Speaking to colleagues in New York, they don’t have that luxury. When the system is completely overwhelmed, patients don’t get the same level of scrutiny and moment-to-moment monitoring that we can provide here right now.

And this just completely underscores the importance of social distancing, it underscores the importance that we slow down the spread of this infection so that when people do get it and they come to the hospital, we are not overwhelmed. We have the luxury of time and preparation to take care of everybody very very carefully.

So the percentage is highly varied depending on the overall number of cases. Generally speaking, people have been floating this number of about 50% of people will get off of a ventilator, but again that number remains to be seen when get more data.

Q: My 22-year-old niece has been sheltering in place with a friend in Chicago after going there a month ago for a now cancelled project - a lot of people have been caught up like this - she needs to be home for some medical diagnostic tests in May. We’re weighing the risk of virus exposure in transit to postponing those tests. 

She’s been careful about any outside activity but at least gets out to walk the dog. If she gets home anytime soon, would she need to be quarantined for two weeks and if so, suggestions from the medical field?

This is a tough question. I think if you’re in a place like Chicago where there’s more transmission of the COVID-19 infection than there is here in the Bay Area, then you need to be careful.

Now if someone has really truly been isolated and sheltering in place and anyone they’ve come in contact with has also been appropriately isolating themselves, then perhaps they’re out of the window. And you could say you successfully have observed yourself through this process and you are at very low risk, so maybe you’re in the clear.

The traveling part is going to pose another wrinkle here. So you get on a plane and you fly here - and I assume the question is, does that person then need to quarantine for two weeks - I can’t necessarily provide strict guidance. I think that when somebody does travel - whether they travel or not - they should be isolating to the extent possible.

Certainly if I were to get on plane and fly someplace right now if I had to, I would be extra mindful about watching my symptoms for a couple of weeks, just to see if I picked up anything during that period of travel. I would absolutely wear a mask and probably gloves and bring sanitary wipes to wipe down the surfaces on the plane. I would absolutely not touch my face to the extent possible and do lots of hand-washing.

Q: I don’t want to overwhelm the system but I want to be safe. At what point do I call the doctor or go to the ER?

If you have access to a doctor, to urgent care - if you have concerns, if you have fever, cough, unexplained body aches, new or severe headaches, those kinds of things, 

certainly we’re now realizing loss of taste and smell for some people, loss of appetite, or GI distress might be a presenting symptom - if you’re developing any of those symptoms, I think it’s reasonable to call your doctor, get on a video visit, check in at an urgent care online and get an initial evalulation and see if you need to be tested.
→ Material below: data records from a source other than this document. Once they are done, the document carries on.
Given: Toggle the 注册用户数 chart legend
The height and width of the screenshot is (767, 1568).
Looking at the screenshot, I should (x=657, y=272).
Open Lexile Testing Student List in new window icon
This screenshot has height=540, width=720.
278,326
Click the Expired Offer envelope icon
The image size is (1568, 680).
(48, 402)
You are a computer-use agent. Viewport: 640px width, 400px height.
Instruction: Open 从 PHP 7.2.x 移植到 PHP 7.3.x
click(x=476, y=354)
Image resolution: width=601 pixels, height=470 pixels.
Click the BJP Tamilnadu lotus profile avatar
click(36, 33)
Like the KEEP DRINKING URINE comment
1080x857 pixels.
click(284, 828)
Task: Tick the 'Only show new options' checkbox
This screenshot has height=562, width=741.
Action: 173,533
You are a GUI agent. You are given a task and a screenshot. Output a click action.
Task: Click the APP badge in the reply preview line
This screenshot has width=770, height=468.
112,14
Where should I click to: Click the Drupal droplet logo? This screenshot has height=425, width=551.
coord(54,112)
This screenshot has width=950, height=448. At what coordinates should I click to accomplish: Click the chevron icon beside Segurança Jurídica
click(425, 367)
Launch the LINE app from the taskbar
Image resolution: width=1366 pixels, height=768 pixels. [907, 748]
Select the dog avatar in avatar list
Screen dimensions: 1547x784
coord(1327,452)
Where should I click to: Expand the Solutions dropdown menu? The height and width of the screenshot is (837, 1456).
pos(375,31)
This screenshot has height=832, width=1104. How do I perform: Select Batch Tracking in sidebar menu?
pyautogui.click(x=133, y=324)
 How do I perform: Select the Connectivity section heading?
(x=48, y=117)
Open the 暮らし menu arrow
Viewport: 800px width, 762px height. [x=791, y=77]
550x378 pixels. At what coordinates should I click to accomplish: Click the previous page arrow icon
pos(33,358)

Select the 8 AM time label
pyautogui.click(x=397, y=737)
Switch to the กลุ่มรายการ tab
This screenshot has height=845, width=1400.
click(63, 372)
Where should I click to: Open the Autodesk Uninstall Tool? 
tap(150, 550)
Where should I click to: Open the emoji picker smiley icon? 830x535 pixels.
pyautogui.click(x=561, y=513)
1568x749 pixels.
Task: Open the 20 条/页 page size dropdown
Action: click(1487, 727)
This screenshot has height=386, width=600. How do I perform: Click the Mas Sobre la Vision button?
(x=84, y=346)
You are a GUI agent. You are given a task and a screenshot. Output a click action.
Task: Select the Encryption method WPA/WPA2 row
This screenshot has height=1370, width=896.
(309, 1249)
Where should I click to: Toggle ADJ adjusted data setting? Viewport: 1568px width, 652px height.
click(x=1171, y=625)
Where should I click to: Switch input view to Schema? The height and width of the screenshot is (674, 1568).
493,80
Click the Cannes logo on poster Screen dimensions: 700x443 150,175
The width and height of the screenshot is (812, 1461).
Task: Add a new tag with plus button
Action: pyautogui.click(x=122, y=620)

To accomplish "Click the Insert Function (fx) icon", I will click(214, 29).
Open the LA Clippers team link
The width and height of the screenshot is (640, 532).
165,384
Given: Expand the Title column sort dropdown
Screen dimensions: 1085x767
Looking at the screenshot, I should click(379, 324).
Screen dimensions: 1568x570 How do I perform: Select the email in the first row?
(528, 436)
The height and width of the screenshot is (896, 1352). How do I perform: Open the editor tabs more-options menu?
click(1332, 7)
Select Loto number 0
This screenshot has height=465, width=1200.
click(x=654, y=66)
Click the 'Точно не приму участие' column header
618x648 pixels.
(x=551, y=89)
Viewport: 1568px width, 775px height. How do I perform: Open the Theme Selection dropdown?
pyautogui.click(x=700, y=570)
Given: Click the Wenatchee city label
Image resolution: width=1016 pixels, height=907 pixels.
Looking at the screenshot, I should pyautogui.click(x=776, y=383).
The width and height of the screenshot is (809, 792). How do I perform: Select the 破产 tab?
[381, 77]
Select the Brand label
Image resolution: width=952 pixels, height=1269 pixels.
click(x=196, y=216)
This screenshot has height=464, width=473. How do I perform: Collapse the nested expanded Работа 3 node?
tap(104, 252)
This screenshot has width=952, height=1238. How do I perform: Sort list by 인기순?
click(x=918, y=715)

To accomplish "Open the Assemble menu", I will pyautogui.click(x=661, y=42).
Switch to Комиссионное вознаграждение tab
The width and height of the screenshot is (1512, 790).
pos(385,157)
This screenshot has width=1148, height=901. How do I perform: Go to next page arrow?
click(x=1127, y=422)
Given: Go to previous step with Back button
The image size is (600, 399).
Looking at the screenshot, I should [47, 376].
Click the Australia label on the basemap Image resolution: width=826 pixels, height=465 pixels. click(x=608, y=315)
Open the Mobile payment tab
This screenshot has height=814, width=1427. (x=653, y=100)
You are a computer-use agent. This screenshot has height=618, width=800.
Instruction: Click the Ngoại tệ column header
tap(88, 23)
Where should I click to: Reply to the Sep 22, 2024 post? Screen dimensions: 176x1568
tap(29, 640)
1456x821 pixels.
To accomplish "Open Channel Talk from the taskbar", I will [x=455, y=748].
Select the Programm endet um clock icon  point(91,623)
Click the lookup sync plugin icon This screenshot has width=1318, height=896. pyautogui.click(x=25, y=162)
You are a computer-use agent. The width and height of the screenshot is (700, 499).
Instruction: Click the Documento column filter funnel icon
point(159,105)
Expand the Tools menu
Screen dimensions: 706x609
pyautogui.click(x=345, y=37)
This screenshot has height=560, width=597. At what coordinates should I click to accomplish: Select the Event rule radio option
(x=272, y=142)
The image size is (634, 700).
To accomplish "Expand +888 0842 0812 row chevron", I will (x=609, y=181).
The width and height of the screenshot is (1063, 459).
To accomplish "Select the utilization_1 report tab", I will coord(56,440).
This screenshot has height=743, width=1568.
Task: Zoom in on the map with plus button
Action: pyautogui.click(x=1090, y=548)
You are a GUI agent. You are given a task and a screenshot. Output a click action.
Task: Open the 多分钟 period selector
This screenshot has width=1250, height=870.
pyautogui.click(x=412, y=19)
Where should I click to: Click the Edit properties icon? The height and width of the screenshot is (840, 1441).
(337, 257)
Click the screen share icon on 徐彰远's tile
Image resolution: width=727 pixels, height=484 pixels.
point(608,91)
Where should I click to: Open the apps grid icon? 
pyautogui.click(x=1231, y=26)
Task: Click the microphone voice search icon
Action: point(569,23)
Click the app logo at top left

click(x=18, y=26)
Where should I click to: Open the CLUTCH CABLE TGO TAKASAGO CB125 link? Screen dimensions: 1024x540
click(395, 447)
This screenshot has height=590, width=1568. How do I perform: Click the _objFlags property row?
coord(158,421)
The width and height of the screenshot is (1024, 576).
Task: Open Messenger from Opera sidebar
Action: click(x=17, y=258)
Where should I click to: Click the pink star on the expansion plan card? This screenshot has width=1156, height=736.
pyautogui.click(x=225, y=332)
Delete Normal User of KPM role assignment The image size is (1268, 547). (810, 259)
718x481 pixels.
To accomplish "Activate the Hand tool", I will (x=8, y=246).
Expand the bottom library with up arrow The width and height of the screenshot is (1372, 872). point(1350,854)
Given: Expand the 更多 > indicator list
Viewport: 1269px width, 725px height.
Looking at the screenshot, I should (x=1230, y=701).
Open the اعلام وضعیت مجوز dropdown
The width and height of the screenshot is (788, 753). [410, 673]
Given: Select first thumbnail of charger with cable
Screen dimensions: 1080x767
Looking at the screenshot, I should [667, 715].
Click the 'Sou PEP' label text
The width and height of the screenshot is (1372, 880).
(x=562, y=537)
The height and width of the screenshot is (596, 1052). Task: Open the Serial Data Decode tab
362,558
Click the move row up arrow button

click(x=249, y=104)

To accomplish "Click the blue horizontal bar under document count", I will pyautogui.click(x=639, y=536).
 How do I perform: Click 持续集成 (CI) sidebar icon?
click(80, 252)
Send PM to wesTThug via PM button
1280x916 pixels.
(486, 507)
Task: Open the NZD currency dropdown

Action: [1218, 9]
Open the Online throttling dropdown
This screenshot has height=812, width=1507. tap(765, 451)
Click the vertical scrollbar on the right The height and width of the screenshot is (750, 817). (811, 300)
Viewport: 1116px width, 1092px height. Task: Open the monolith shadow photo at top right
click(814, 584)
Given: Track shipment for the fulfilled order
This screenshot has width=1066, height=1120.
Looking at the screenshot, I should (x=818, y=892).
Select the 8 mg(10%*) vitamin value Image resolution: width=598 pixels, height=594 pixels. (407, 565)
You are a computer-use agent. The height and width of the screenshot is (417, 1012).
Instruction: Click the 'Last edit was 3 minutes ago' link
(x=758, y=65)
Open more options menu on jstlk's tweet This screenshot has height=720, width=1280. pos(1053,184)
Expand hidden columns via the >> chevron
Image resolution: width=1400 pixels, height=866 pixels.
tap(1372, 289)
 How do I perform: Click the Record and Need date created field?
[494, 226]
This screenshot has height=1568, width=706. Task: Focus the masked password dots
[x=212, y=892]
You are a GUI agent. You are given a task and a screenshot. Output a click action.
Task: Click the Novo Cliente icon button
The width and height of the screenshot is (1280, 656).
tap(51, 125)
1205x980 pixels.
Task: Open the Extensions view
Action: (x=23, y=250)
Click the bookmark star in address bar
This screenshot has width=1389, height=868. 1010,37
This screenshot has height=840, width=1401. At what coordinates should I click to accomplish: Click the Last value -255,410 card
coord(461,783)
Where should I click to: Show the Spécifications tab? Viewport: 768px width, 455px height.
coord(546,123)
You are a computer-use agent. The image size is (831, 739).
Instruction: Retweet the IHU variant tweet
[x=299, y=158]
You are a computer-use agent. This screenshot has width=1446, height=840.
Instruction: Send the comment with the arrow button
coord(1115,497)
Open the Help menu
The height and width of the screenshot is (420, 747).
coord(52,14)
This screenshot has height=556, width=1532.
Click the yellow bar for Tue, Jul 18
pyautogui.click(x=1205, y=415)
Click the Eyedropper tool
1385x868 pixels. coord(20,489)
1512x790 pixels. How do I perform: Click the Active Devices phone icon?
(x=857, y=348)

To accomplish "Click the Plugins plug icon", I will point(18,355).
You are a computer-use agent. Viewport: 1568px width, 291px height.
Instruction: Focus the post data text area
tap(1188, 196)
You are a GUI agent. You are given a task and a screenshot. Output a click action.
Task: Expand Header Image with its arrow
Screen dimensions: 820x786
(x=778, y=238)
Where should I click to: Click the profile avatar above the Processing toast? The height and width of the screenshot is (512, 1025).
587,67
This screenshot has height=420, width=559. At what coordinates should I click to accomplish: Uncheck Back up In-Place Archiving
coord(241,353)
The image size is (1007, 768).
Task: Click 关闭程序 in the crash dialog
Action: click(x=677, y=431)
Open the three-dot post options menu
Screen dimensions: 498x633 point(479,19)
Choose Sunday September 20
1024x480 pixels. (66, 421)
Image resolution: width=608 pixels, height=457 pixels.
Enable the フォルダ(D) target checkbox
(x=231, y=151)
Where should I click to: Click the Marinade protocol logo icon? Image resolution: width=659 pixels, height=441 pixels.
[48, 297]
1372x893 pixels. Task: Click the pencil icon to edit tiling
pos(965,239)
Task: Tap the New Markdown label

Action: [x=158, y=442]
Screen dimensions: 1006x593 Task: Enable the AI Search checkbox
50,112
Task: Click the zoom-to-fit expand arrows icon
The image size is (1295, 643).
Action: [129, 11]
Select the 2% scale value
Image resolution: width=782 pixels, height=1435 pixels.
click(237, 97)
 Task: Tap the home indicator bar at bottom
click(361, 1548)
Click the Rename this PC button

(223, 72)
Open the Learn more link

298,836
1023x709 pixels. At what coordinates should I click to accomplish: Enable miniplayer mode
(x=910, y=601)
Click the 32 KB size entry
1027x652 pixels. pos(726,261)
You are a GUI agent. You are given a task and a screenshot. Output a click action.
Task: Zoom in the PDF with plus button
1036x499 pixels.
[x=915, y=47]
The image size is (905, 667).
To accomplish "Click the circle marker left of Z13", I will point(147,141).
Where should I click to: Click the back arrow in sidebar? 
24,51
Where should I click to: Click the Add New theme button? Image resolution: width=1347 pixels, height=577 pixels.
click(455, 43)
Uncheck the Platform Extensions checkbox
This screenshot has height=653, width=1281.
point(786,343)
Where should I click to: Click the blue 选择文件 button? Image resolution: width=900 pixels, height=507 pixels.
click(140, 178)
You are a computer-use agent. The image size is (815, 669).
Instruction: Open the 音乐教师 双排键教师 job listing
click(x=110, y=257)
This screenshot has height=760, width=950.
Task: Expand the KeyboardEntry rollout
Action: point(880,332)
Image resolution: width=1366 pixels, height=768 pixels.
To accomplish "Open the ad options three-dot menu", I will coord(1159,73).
The people I want to see in my ER are people who are having trouble breathing or having more severe versions of those same illnesses that can’t be managed by a doctor as an outpatient, that can’t be managed at home. I want to see people who are having difficult breathing. Certainly if anybody is having bluish lips, feeling faint or like they might pass out, those are things I’m concerned about and I’d like to see those patients.